Before moving on, make sure you can:

  • explain what Cache-Control does;
  • choose between public, private, no-cache, and no-store;
  • use max-age for browser freshness and s-maxage for shared caches;
  • explain how ETags and Last-Modified support 304 Not Modified;
  • avoid public caching for authenticated or sensitive responses;
  • use long-lived caching only for fingerprinted static assets;
  • remember that headers must match the data sensitivity of the response.

Practice

Practice: Choose HTTP Cache Headers

Build a small PHP helper that chooses HTTP cache headers for common response types.

Requirements

  • Return public cache headers for public product pages.
  • Return private or no-store headers for authenticated and sensitive pages.
  • Generate an ETag from a record ID and updated timestamp.
  • Return a 304 decision when If-None-Match matches the current ETag.
  • Include Vary: Authorization for responses that depend on an auth header.
  • Show one public product example and one sensitive account example.
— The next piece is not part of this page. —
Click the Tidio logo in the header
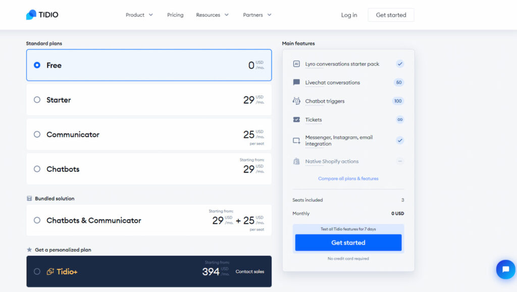The image size is (517, 292). [42, 15]
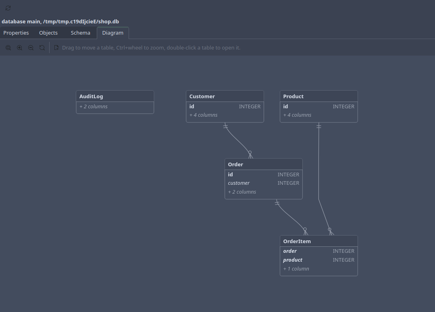Click the refresh icon above database title

(x=8, y=8)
Return arrays rather than calling header() directly so the example can be run from the command line.

Show solution

This solution models the HTTP decisions a controller would apply before returning a response.

PHP example
<?php

declare(strict_types=1);

function etagForRecord(string $type, int $id, string $updatedAt): string
{
    return '"' . sha1($type . ':' . $id . ':' . $updatedAt) . '"';
}

function cacheHeadersForResponse(
    string $responseType,
    int $recordId,
    string $updatedAt,
    bool $usesAuthorizationHeader
): array {
    if ($responseType === 'sensitive_account') {
        return [
            'status' => 200,
            'headers' => [
                'Cache-Control' => 'no-store',
                'Vary' => $usesAuthorizationHeader ? 'Authorization' : null,
            ],
            'send_body' => true,
        ];
    }

    $headers = [
        'Cache-Control' => 'public, max-age=300, s-maxage=600',
        'ETag' => etagForRecord($responseType, $recordId, $updatedAt),
    ];

    if ($usesAuthorizationHeader) {
        $headers['Vary'] = 'Authorization';
    }

    return [
        'status' => 200,
        'headers' => $headers,
        'send_body' => true,
    ];
}

function applyConditionalGet(array $response, ?string $ifNoneMatch): array
{
    $etag = $response['headers']['ETag'] ?? null;

    if (is_string($etag) && $ifNoneMatch === $etag) {
        $response['status'] = 304;
        $response['send_body'] = false;
    }

    return $response;
}

$product = cacheHeadersForResponse('public_product', 123, '2026-05-20T10:30:00Z', false);
$product = applyConditionalGet($product, $product['headers']['ETag']);

$account = cacheHeadersForResponse('sensitive_account', 42, '2026-05-20T10:30:00Z', true);

echo $product['status'] . PHP_EOL;
echo $product['send_body'] ? 'body' : 'no body';
echo PHP_EOL;
echo $account['headers']['Cache-Control'] . PHP_EOL;
echo $account['headers']['Vary'] . PHP_EOL;

// Prints:
// 304
// no body
// no-store
// Authorization

The important distinction is safety. Public content can be cached aggressively when the freshness rule is clear. Sensitive account content should not be stored, even if caching it would be faster.